Hendak dibawa kemana anak yang kita didik itu? apa yang harus dikuasai oleh
mereka? Pertanyaan-pertanyaan semacam itu erat kaitannya dengan filsafat
sebagai sistem nilai.
Kurikulum pada hakikatnya berfungsi untuk
mempersiapkan aggota masyarakat yang dapat mempertahankan, mengembangkan dan
dapat hidup dalam system nilai masyaraktnya sendiri, oleh sebab itu laam proses
pengembangan kurikulum harus mencerminkan system nilai masyarakat.

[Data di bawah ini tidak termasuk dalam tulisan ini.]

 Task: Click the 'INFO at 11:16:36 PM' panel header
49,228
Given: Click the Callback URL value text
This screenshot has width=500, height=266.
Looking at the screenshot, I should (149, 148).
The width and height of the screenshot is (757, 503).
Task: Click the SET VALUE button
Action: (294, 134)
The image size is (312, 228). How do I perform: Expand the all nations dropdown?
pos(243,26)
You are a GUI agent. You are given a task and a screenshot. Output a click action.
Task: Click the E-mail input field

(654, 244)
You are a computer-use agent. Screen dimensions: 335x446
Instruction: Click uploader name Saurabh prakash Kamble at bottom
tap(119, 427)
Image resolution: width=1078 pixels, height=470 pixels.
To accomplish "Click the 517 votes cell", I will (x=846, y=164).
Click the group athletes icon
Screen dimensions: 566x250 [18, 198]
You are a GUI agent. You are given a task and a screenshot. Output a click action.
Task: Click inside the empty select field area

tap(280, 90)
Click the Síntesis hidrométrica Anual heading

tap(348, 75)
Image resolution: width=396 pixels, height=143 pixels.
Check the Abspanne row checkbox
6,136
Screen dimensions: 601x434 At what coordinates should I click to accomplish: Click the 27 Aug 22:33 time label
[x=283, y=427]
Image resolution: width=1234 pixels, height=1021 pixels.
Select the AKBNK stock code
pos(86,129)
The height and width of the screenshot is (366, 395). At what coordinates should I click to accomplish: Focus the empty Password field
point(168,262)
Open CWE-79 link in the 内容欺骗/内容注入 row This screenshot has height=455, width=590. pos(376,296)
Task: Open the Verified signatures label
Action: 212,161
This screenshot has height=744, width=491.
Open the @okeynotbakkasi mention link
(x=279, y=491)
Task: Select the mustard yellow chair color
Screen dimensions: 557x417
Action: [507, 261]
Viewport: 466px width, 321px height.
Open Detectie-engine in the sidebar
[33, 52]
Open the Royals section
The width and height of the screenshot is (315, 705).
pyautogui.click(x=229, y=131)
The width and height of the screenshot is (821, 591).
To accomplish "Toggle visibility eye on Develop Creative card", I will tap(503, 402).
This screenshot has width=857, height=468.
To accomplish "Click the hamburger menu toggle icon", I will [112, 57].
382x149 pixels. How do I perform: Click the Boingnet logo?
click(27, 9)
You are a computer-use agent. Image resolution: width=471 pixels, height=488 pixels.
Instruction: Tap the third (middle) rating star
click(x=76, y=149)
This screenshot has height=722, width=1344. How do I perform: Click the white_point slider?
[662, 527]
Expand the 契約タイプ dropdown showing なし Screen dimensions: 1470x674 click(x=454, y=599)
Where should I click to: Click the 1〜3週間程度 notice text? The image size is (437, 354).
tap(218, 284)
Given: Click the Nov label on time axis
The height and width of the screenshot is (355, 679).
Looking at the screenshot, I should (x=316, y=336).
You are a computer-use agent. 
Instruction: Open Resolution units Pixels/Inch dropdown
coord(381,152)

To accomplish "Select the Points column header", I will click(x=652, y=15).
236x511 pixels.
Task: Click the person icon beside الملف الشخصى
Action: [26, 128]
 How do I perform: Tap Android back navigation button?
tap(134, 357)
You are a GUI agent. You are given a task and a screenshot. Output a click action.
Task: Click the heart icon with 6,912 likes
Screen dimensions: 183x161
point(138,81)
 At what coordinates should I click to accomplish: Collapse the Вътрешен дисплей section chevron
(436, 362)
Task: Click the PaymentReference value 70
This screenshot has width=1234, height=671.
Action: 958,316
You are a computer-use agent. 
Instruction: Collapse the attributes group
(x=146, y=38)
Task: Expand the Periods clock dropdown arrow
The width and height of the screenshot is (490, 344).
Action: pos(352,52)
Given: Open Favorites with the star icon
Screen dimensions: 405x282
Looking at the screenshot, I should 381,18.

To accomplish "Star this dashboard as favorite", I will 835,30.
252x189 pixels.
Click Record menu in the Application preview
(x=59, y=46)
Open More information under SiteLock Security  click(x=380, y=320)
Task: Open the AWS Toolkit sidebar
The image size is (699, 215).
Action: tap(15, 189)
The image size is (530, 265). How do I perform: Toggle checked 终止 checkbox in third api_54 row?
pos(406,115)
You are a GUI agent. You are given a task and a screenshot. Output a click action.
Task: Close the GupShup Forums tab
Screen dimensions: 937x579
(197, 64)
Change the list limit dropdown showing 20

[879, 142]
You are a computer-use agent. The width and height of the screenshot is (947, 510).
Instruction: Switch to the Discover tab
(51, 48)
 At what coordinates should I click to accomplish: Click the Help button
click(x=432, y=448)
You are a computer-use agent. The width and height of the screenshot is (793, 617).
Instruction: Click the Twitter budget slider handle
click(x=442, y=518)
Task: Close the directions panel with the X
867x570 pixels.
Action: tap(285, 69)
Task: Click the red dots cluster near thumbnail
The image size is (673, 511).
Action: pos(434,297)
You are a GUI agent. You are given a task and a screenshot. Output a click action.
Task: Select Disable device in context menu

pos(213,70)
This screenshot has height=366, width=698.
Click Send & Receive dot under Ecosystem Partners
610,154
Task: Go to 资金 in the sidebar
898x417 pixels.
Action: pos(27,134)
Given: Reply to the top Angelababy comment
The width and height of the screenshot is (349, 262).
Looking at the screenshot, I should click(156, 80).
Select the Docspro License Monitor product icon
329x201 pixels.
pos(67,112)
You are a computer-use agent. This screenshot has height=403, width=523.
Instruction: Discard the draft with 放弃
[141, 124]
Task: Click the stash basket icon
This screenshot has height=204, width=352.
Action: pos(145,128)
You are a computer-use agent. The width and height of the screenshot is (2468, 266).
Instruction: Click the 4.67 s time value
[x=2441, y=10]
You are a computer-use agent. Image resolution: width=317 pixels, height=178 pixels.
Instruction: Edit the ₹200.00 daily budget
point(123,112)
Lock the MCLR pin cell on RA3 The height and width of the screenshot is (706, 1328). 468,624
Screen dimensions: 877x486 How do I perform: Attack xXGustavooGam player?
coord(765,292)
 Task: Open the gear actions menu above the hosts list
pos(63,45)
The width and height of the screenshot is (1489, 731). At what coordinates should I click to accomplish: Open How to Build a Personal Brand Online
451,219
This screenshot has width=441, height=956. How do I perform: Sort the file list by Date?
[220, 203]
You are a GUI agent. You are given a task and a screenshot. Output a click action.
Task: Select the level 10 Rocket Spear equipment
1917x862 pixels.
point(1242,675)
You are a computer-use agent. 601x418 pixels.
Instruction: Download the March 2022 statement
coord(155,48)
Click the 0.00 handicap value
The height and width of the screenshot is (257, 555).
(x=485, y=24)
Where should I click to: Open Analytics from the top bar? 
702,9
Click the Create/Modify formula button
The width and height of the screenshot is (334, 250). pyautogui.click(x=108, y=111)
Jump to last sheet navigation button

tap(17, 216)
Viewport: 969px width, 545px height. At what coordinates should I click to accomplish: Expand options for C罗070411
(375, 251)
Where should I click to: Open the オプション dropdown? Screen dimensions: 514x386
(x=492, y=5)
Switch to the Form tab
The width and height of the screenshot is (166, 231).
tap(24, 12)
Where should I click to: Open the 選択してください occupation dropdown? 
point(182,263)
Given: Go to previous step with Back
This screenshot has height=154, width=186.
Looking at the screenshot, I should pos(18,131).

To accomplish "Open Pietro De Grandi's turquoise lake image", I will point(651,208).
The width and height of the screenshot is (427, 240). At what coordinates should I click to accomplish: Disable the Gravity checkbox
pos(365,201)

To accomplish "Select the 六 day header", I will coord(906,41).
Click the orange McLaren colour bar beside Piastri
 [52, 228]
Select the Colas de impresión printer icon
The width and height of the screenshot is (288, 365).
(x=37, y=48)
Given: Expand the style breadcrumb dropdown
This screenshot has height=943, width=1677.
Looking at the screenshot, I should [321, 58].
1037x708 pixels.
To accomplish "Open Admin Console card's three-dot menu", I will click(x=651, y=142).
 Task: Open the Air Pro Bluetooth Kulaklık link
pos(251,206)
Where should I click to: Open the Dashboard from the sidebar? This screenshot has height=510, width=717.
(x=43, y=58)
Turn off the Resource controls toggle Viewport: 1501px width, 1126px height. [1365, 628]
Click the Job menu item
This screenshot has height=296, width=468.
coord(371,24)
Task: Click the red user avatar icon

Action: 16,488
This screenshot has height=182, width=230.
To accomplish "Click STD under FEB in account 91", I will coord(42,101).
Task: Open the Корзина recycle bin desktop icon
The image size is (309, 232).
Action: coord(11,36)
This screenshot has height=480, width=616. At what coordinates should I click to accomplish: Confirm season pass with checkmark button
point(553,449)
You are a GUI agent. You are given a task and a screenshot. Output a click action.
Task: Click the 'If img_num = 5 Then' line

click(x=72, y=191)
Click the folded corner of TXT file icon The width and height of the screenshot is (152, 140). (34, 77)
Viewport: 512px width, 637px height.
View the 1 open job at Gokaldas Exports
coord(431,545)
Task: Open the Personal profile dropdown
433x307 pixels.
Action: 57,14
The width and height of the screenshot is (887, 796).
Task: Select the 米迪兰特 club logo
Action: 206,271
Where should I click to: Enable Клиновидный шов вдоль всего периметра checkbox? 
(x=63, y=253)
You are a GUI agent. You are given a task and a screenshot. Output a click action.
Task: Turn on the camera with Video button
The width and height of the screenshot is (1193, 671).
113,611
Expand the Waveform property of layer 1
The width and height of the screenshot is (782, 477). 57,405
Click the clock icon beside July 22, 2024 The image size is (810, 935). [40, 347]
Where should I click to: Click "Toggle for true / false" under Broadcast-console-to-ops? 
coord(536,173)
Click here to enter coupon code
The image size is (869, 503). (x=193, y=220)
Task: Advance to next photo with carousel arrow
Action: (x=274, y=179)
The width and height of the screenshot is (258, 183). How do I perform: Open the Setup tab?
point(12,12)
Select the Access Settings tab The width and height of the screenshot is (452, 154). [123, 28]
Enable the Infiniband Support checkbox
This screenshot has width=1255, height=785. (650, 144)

Nilai-nilai atau norma yang diakui sebagai pandangan hidup suatu
bangsa, seperti Pancasila bagi bangsa Indonesia, bukan hanya harus menjiwai isi
kuri kulum yang berlaku, akan tetapi harus mewarnai filsafat dan tujuan lembaga
sekolah serta merembes ke dalam praktik pendidikan oleh guru di dalam kelas.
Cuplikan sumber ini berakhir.